Here at The Globe and Mail, we’re marking the occasion with the launch of our ambitious project Election 2012: Canadians in America.
Back in April, we asked Canadians living in the U.S. to play a key part in The Globe and Mail’s election coverage. In less than two weeks, more than 400 Globe readers answered our call.
Multimedia reporter Affan Chowdhry and I were overwhelmed by the response. We heard from a military wife in Maryland (by way of Winnipeg), an optometrist in South Dakota (from Montreal) and bankers in New York (from Toronto). They were game to take part, signing on to help translate the election campaign in their part of the country for Canadians back home.
To kick off the project, meet 12 of the expats who will be your eyes and ears as the election unfolds south of the border.

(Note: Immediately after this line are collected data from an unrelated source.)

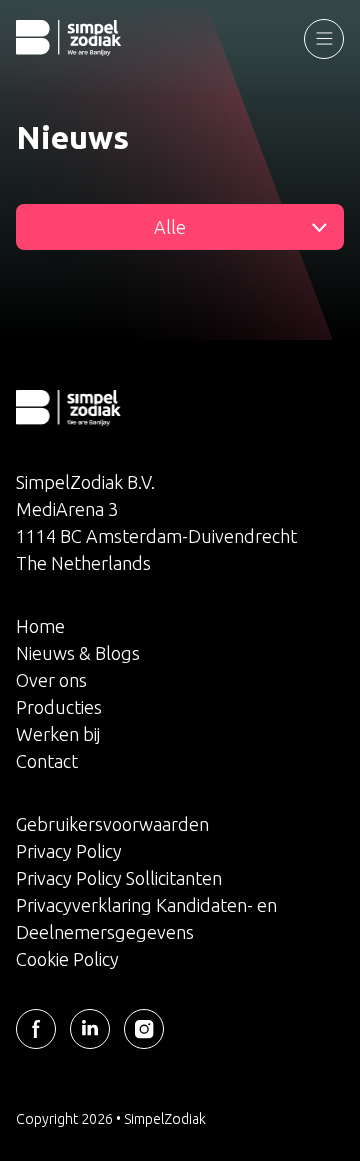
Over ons (51, 680)
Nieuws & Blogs (78, 653)
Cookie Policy (67, 959)
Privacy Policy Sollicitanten (119, 878)
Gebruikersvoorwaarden (112, 824)
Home (40, 626)
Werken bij (58, 734)
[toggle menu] (324, 39)
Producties (59, 707)
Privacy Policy (69, 851)
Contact (47, 761)
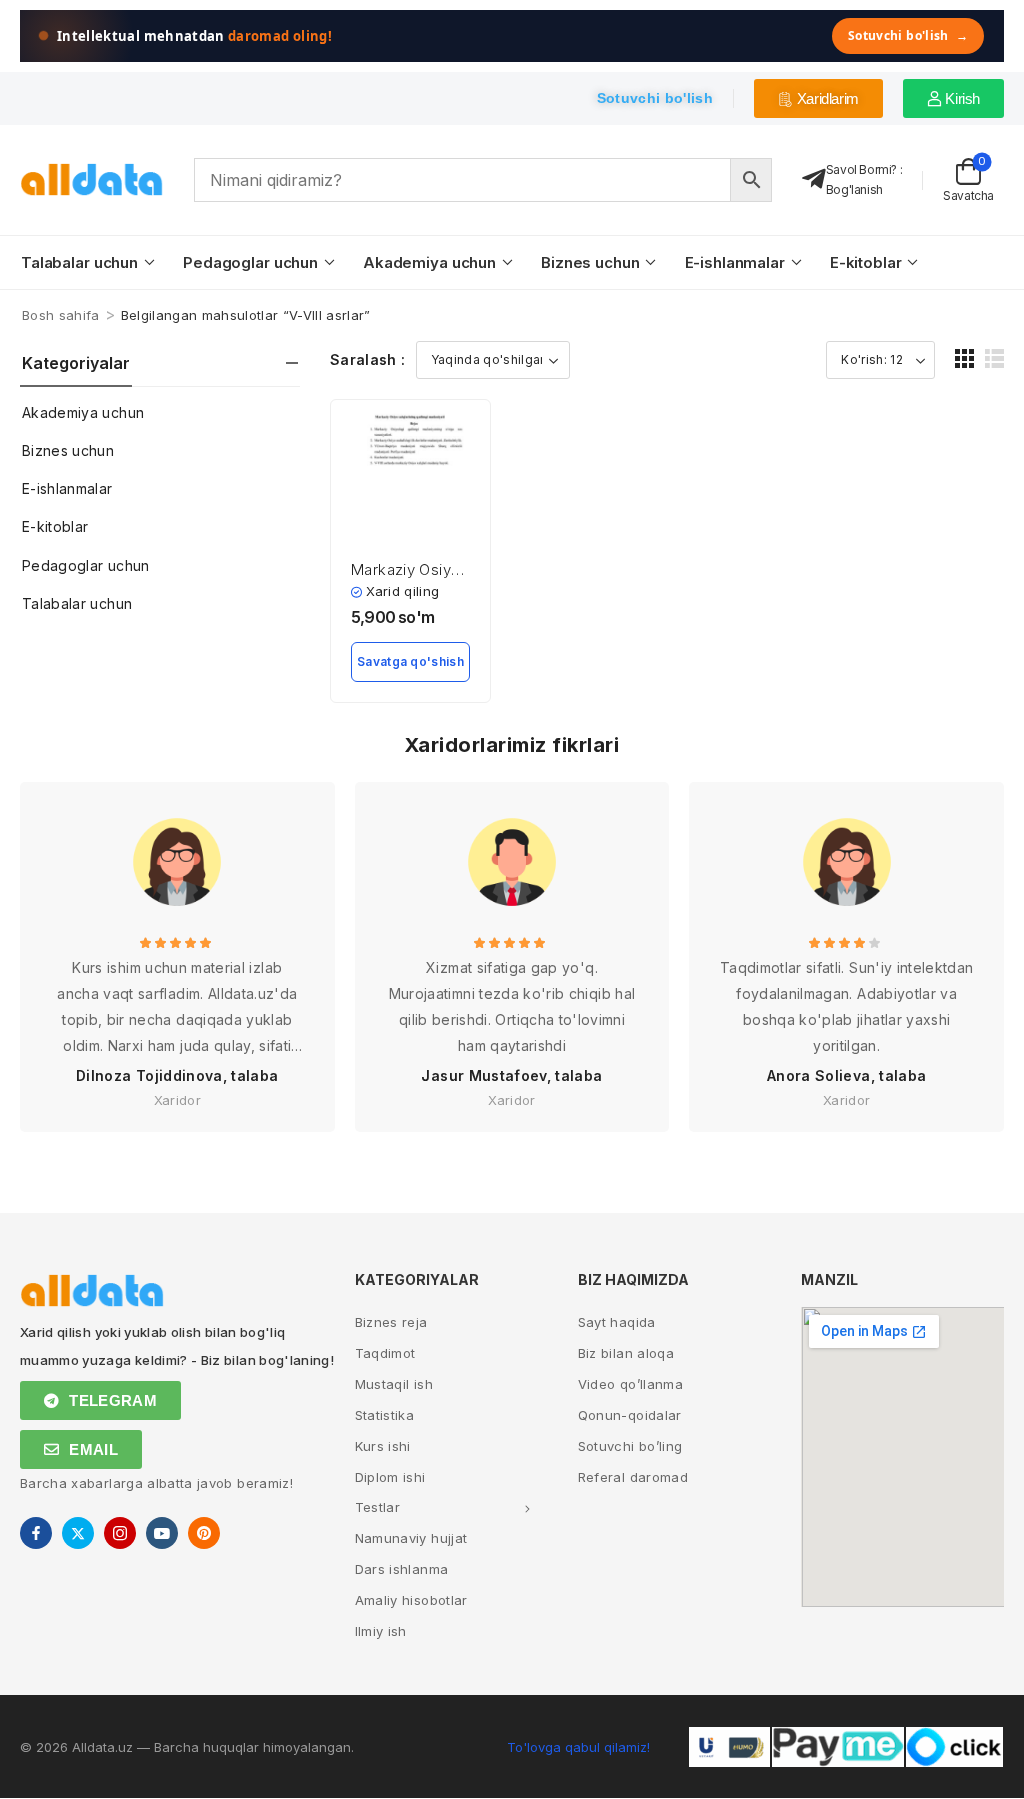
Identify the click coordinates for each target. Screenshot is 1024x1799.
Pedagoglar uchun (250, 262)
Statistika (385, 1415)
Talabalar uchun (79, 262)
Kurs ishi (383, 1446)
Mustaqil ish (394, 1384)
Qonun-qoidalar (630, 1415)
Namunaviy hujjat (411, 1538)
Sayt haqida (617, 1322)
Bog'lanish (854, 189)
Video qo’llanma (630, 1384)
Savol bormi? (861, 169)
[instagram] (120, 1533)
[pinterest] (204, 1533)
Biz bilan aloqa (626, 1353)
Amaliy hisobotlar (411, 1600)
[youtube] (162, 1533)
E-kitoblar (866, 262)
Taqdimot (385, 1353)
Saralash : (368, 359)
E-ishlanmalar (735, 262)
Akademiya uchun (429, 262)
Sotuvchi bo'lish (908, 35)
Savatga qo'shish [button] (410, 661)
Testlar (377, 1507)
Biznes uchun (590, 262)
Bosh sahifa (61, 315)
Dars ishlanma (402, 1569)
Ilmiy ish (381, 1631)
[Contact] (814, 179)
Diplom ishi (390, 1477)
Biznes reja (391, 1322)
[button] (964, 358)
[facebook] (36, 1533)
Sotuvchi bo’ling (630, 1446)
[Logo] (92, 179)
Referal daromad (633, 1477)
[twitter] (78, 1533)
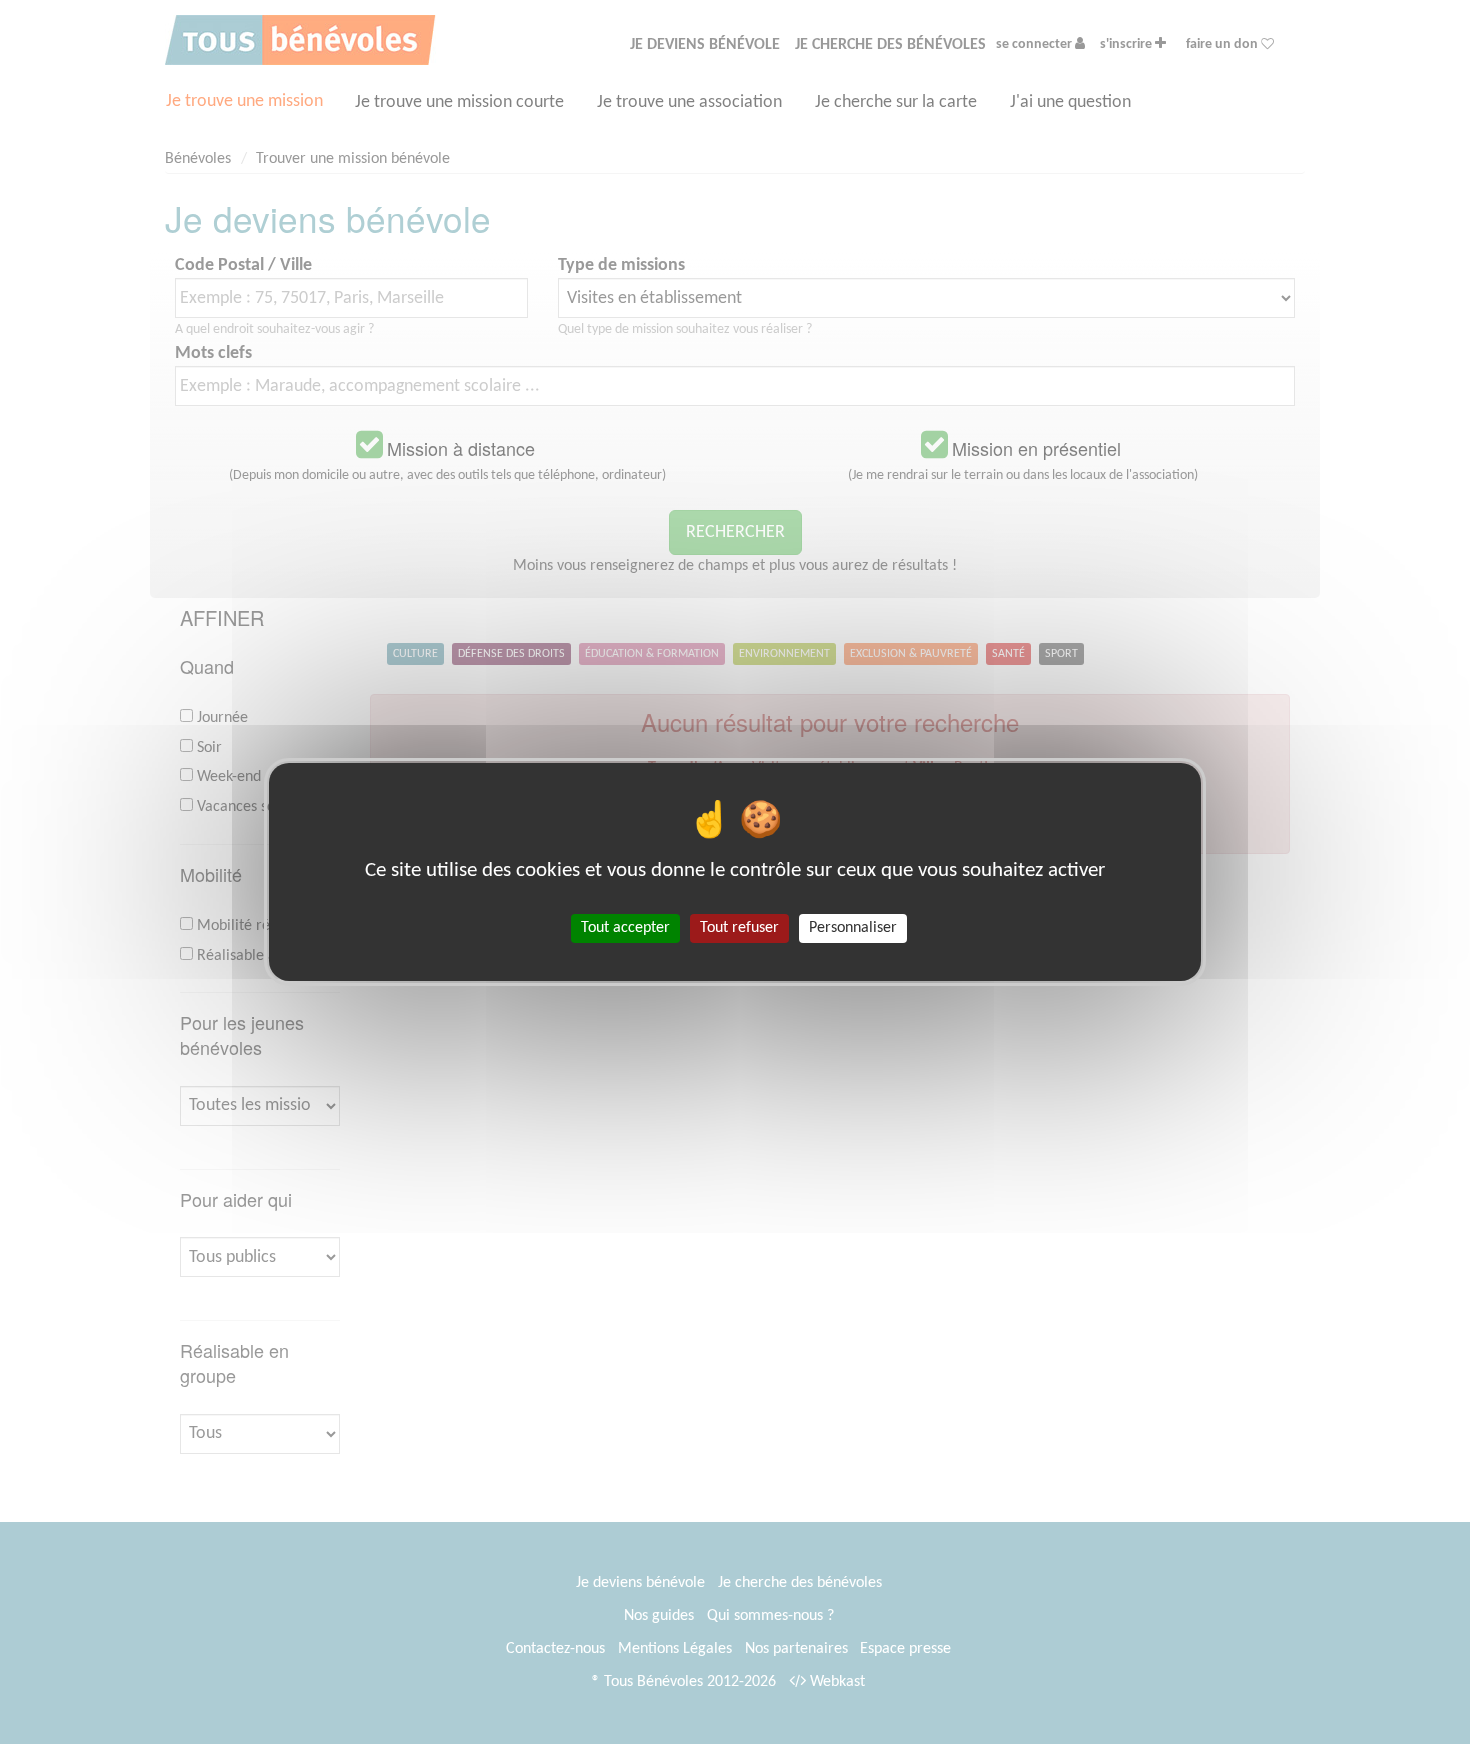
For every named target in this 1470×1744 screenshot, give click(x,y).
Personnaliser (853, 928)
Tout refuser (739, 928)
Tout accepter (625, 928)
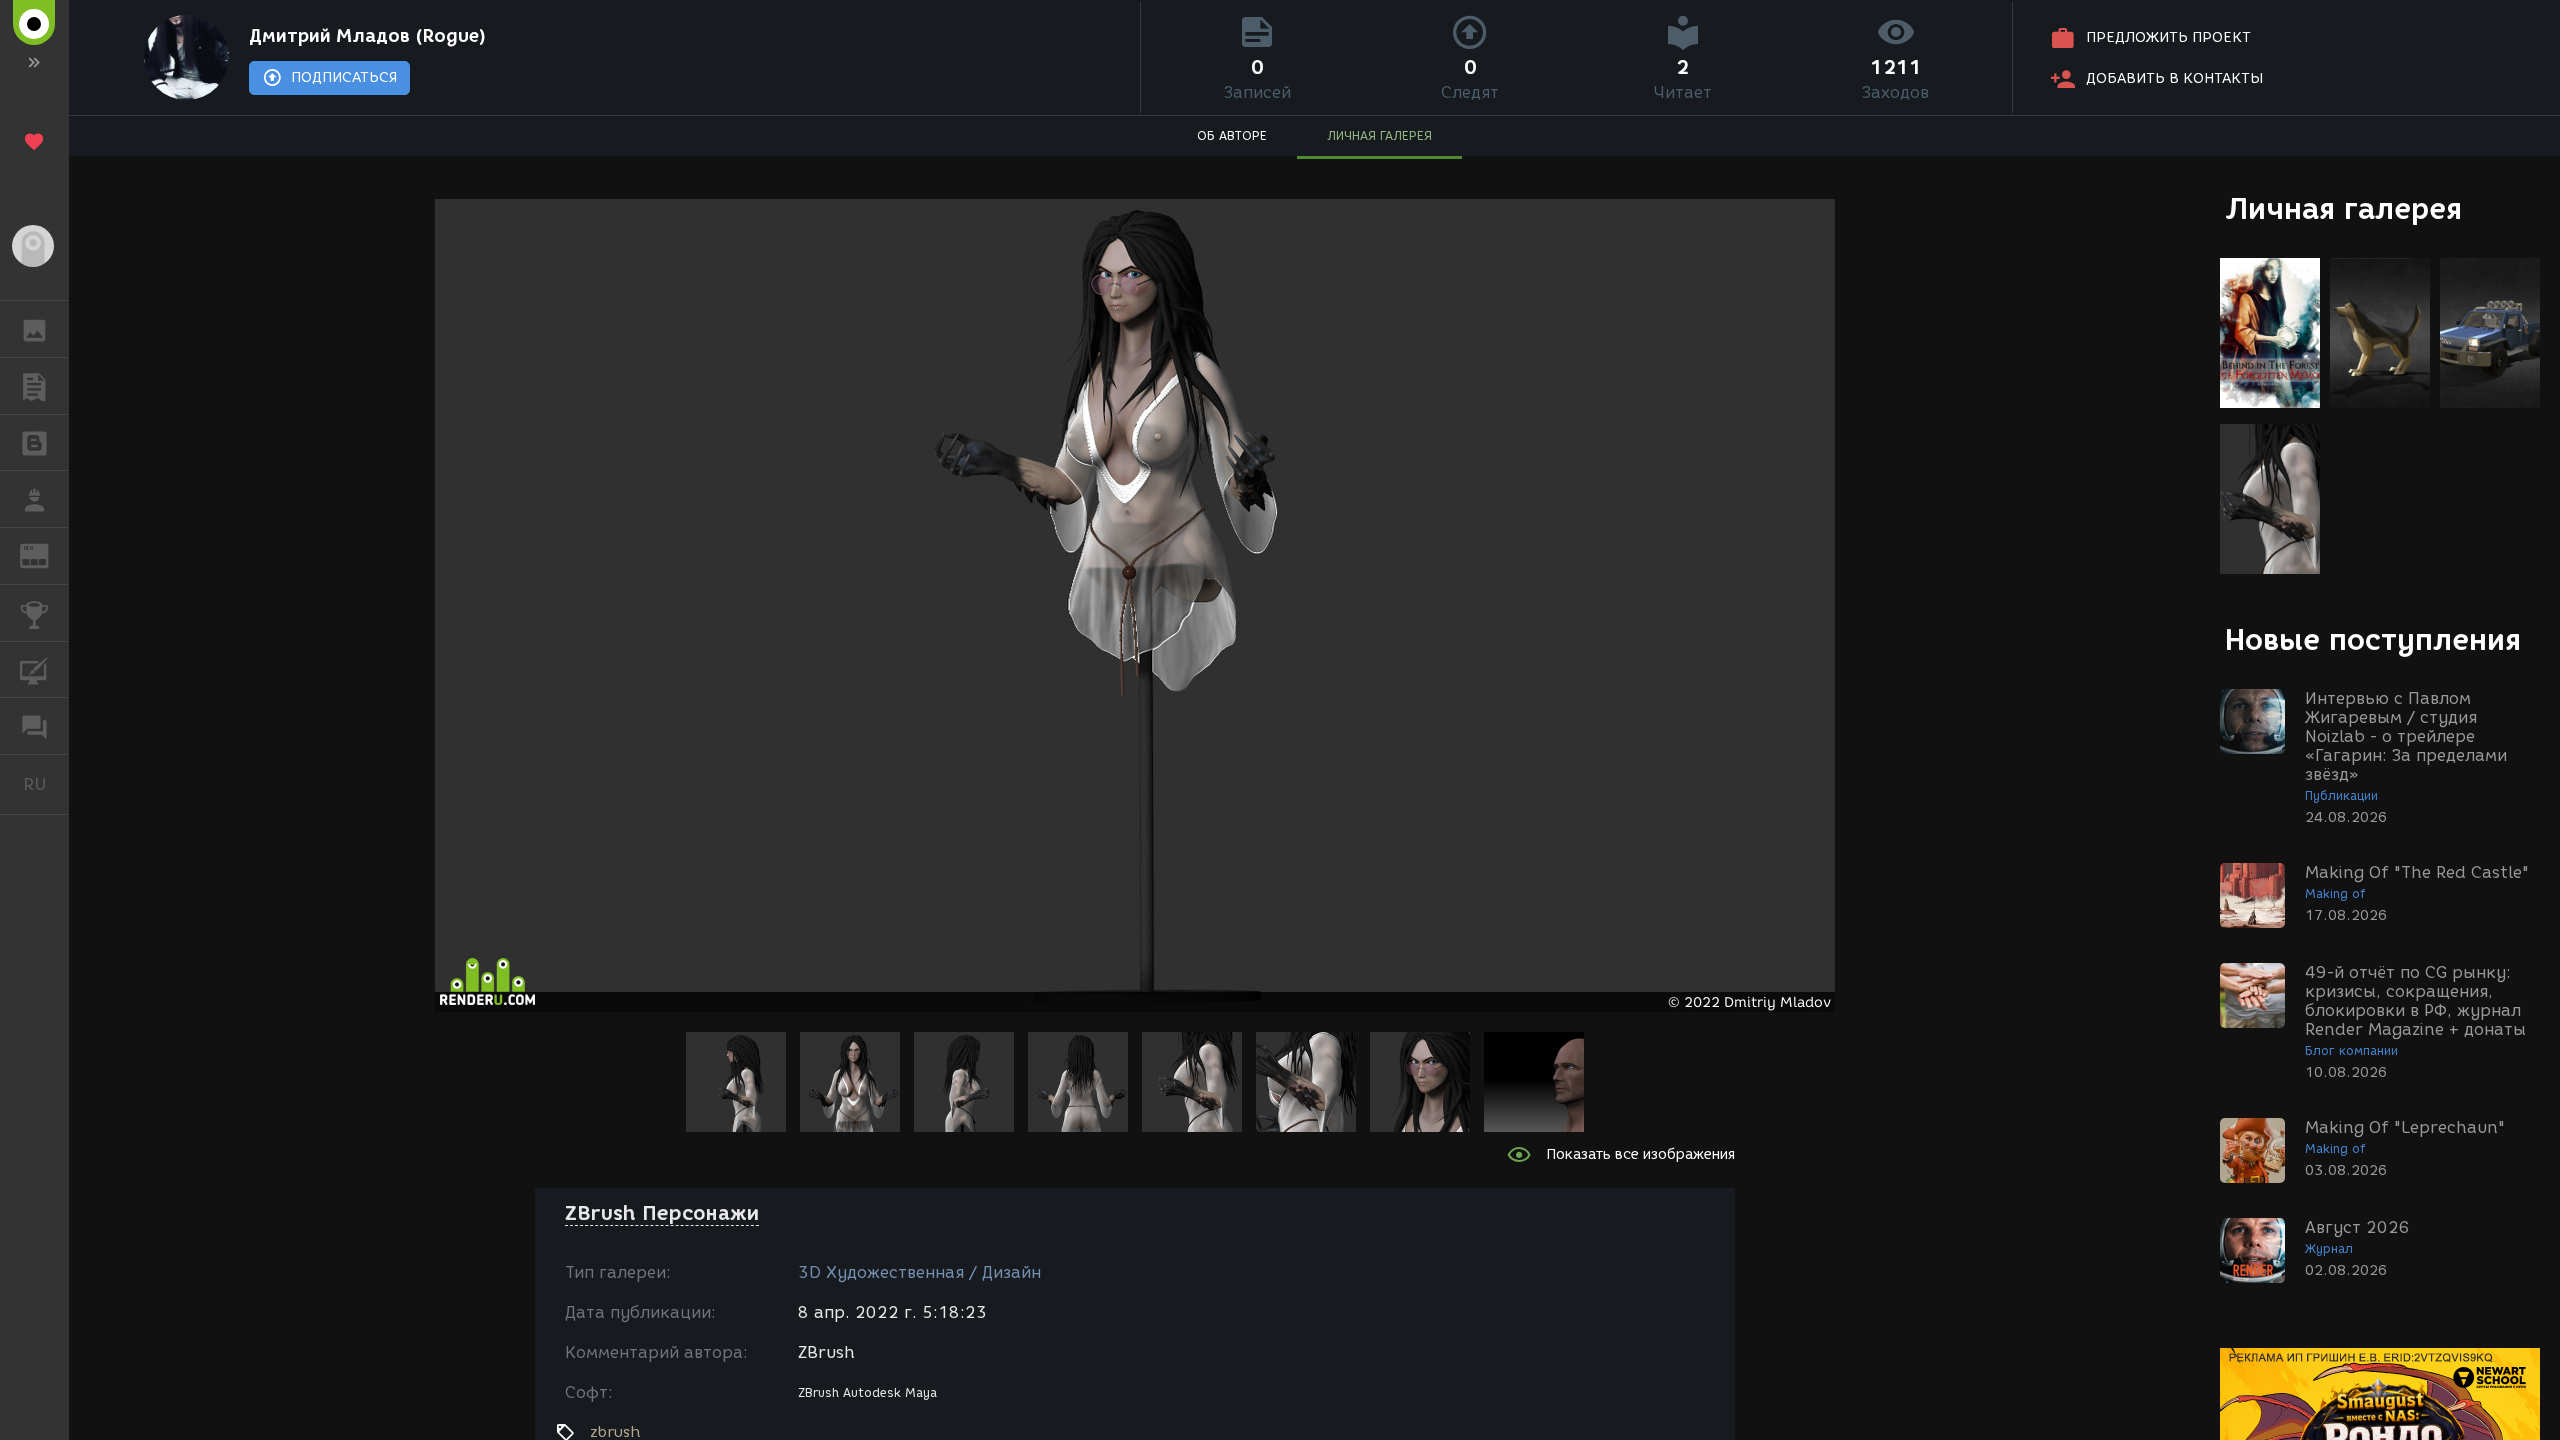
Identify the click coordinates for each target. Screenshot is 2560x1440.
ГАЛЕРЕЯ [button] (34, 329)
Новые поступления (2373, 639)
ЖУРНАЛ (46, 554)
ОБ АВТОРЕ (1232, 135)
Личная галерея (2343, 208)
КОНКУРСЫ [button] (34, 613)
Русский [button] (46, 784)
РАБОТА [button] (34, 499)
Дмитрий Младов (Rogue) (367, 36)
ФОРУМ (34, 726)
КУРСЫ (34, 670)
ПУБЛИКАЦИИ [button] (34, 386)
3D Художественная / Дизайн (919, 1272)
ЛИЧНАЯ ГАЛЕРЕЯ (1379, 135)
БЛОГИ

Their stories and viewpoints will complement reporting from The Globe’s team of Washington and New York-based journalists in the months to come.
In recent weeks, The Globe and Mail has brought together our diverse mix of Canadians-turned-Americans online, where they’ve been vigorously debating the topics that are already impacting the election trail.
Starting today, we’ll show you some of the best stories from the forum in our weekly “Expats debate” series. (Our first debate: Barack Obama’s health insurance mandate.)
Later this week, we’ll begin our “Expats answer” series. Have a burning question about the United States? We’ll get you an answer. (For instance: What happens if you break your leg and you don’t have health insurance? What are Americans saying about the Keystone pipeline?)
We’ll also have a monthly discussion where you can debate an issue of the day with some of our expat contributors. Watch for a date and time on our first chat.